Implications for Employer/Workplace
Primary prevention of workplace musculoskeletal injuries needs to focus on providing yearly education and refresher training for all employees with regard to safe patient-handling practices and proper body mechanics. Ergonomic evaluations of the workplace, with an implementation of a lift team, may be considered. Secondary prevention should focus on screening for at-risk employees during a yearly employee health fair. Employers and healthcare providers need to emphasize the importance of staying active, focusing especially on those workers who have assignments that are sedentary. Workers who may occasionally have to perform a strenuous task may experience early muscle fatigue, which may lead to injury (Wickens et al., 2004, p. 273).

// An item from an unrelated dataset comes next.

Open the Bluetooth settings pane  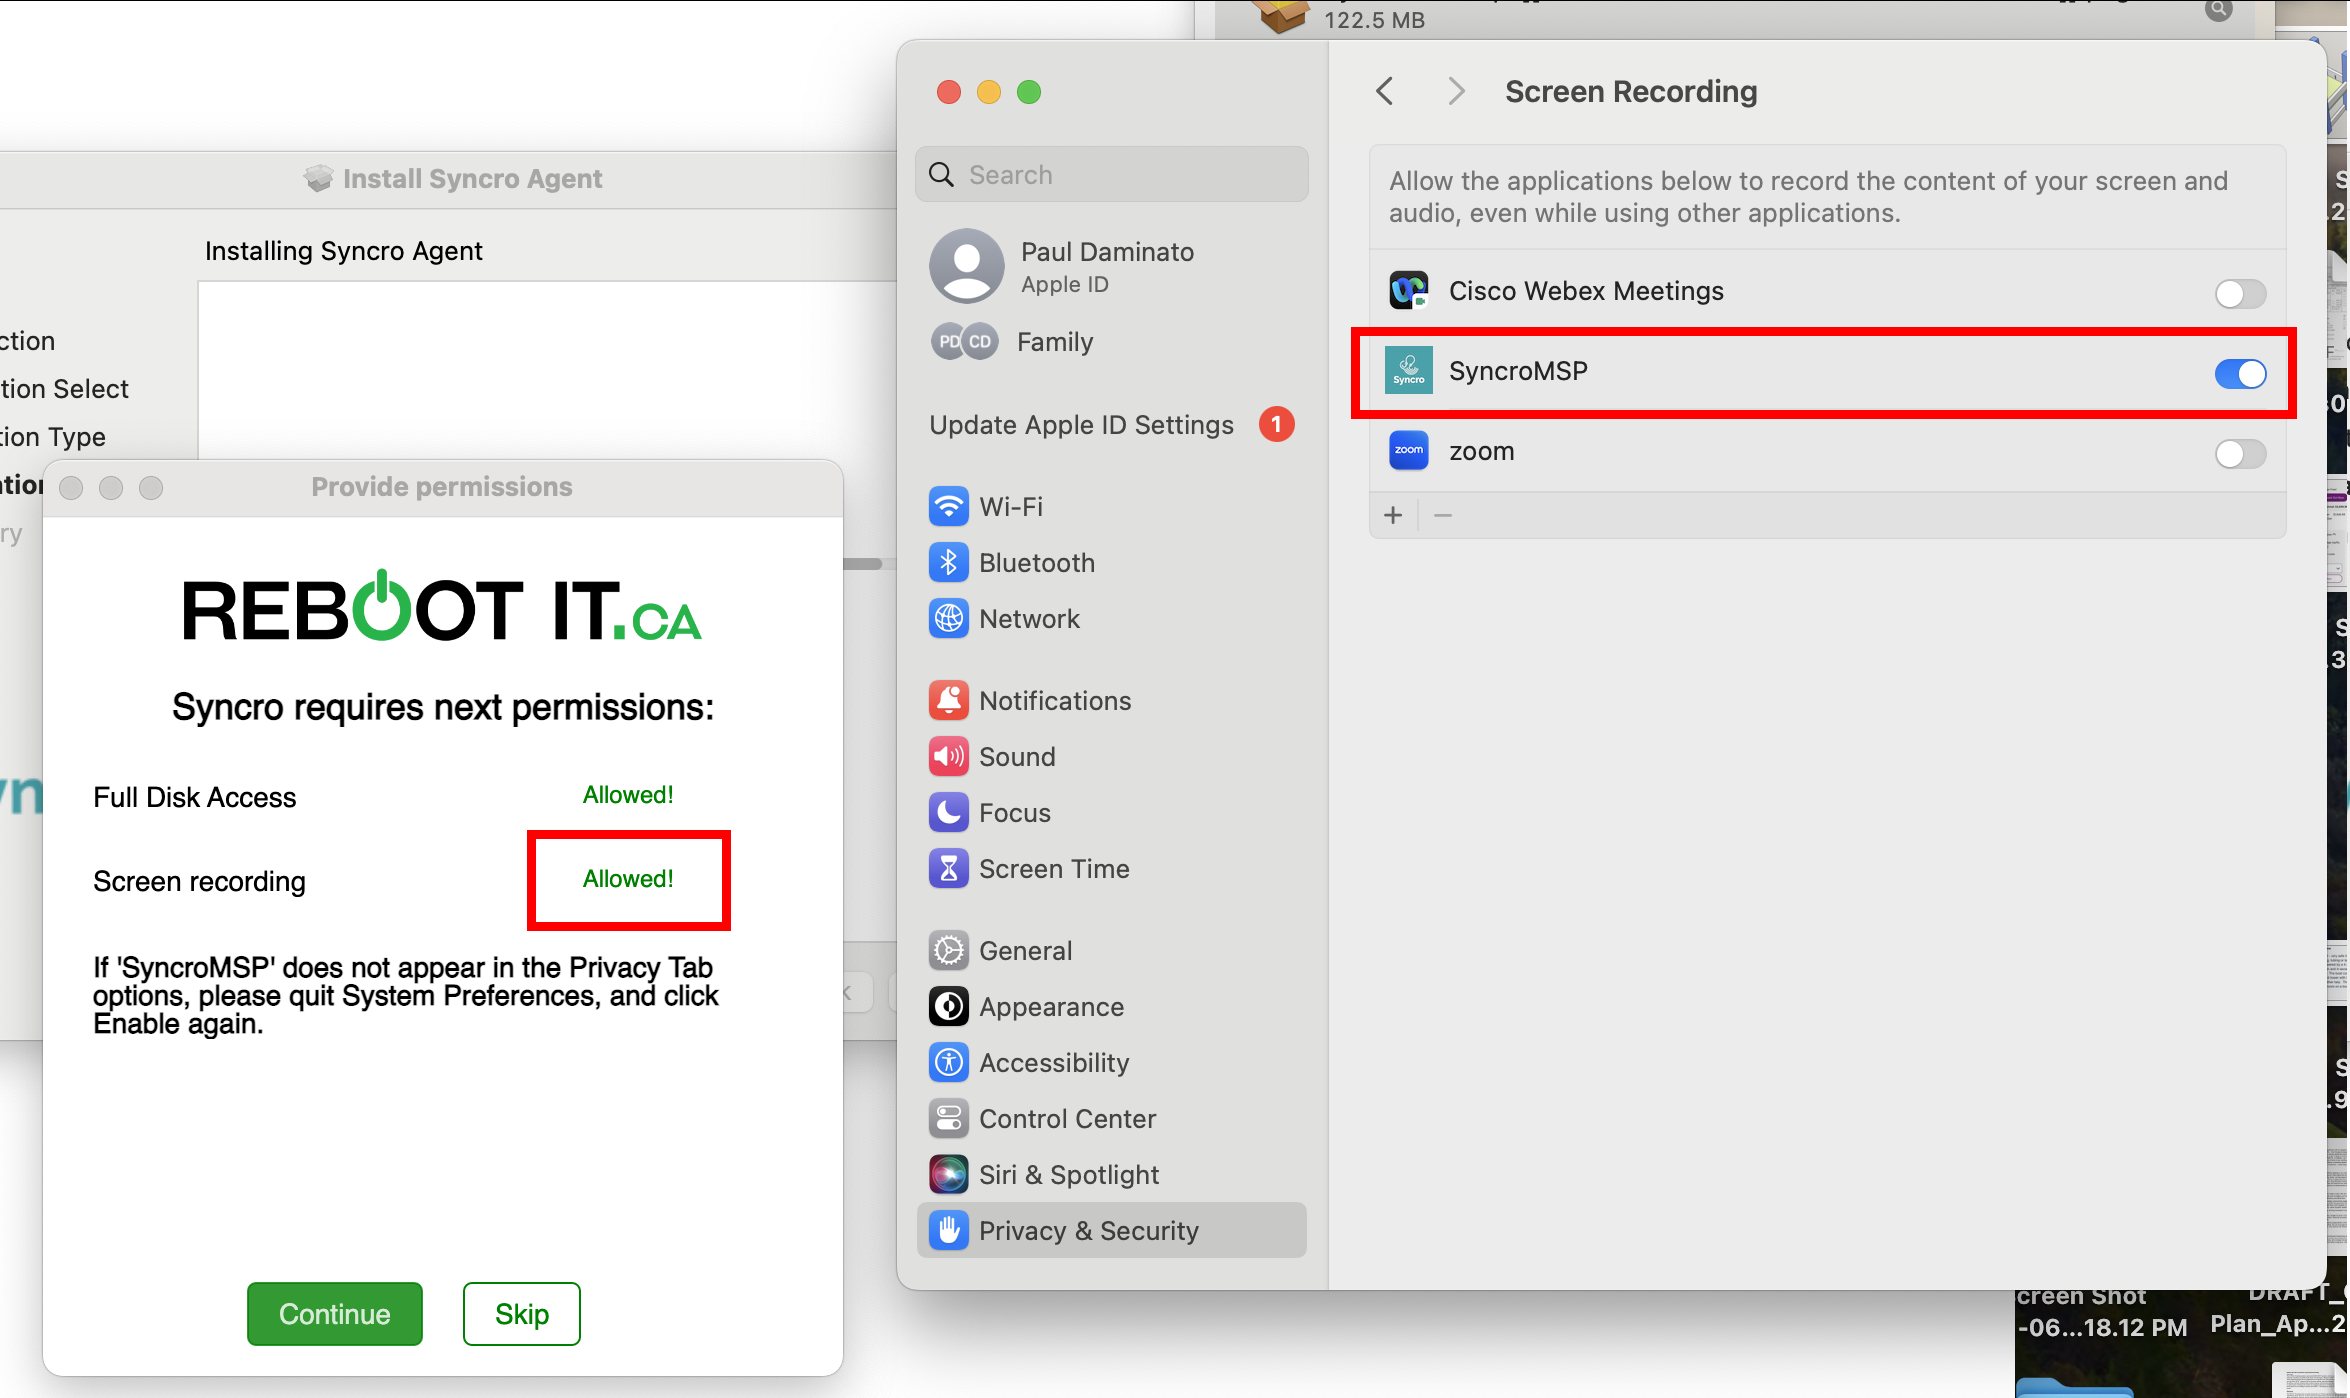(1036, 563)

Tertiary prevention involves an intensive case management program that promotes return-to-work status with the goal of reducing or preventing lost workdays. One hundred percent compliance was achieved in both groups of nurses with regard to clinic and physical therapy appointments. Nurse practitioners who have not had formal education and training in the field of occupational medicine may need to have a focused orientation to address the issues of prescribing modified duty versus dull duty.

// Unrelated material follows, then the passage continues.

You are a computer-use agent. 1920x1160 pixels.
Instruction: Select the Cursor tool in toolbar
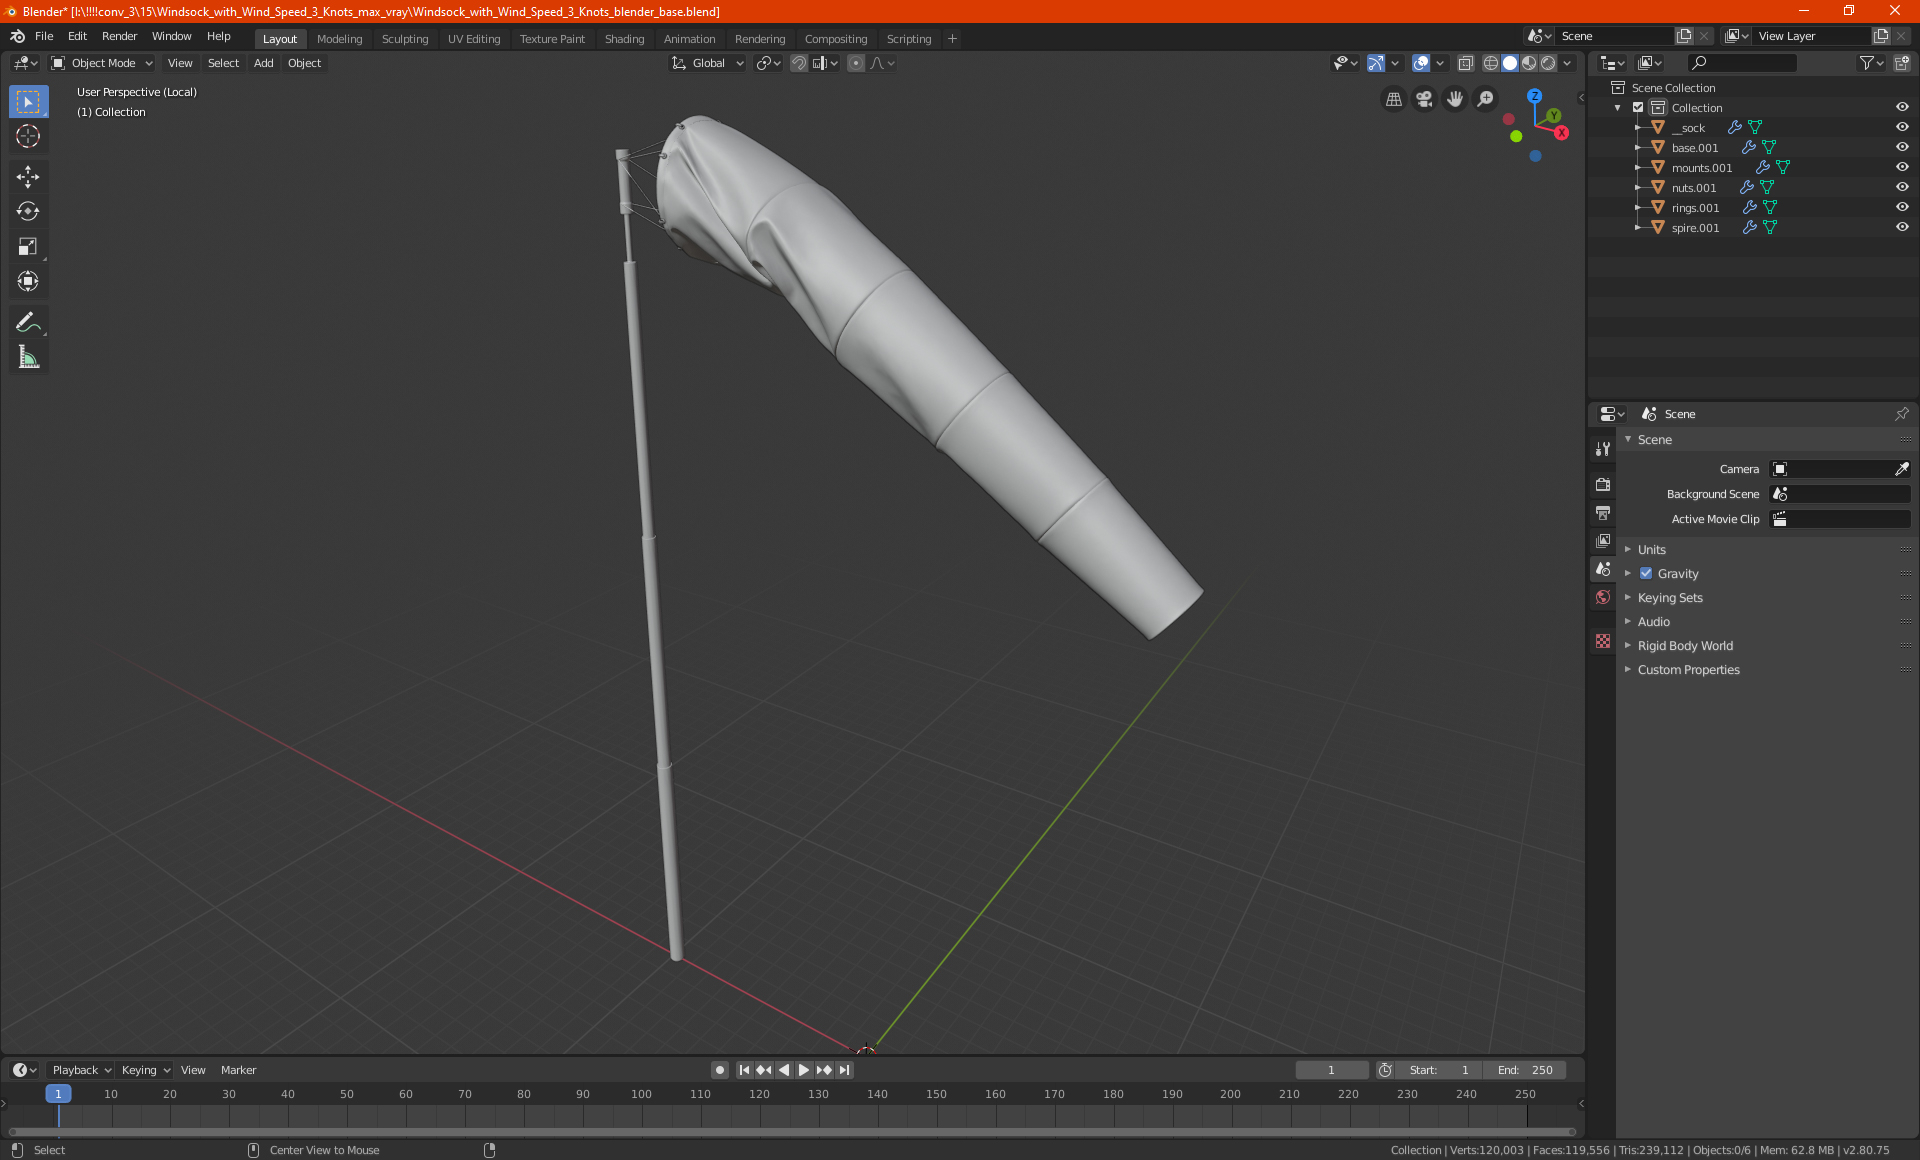click(x=28, y=137)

It is the responsibility of the occupational health nurse practitioner to understand the job requirements of the employee and explain the potential risk of increased pain, decreased mobility, and potential re-injury before assigning an occupational-related activity levels. The injured worker may return to full duty with restrictions, as long as they can do the essential functions of their job.
Conclusion
Acute lumbar strain usually lasts about 6 weeks or 42 days regardless of the treatment (Michigan Quality Improvement Consortium, 2012). Best practice continues to prescribe an activity level that is based on the actual job function and the physical capacity of the injured worker. A successful return-to-work program promotes the idea that staying active reduces pain levels and sick days. Healthcare providers need to monitor these workers to prevent further injuries and to ensure that theses nurses remain active, not only at work, but on time off from work. NSAIDs and muscle relaxants are also used for the short term; however, new evidence is being introduced that heat therapy may be just as effective in reducing pain levels and increasing functional mobility. Case management is used to identify and monitor at-risk employees. Compliance with the treatment plan is critical in any return-to-work program.
A successful employee health program should encourage the injured worker to stay active with continuous case management to minimize workers' compensation costs and reduce lost workdays. Maintaining a healthy workforce may decrease the risk of injuries among employees.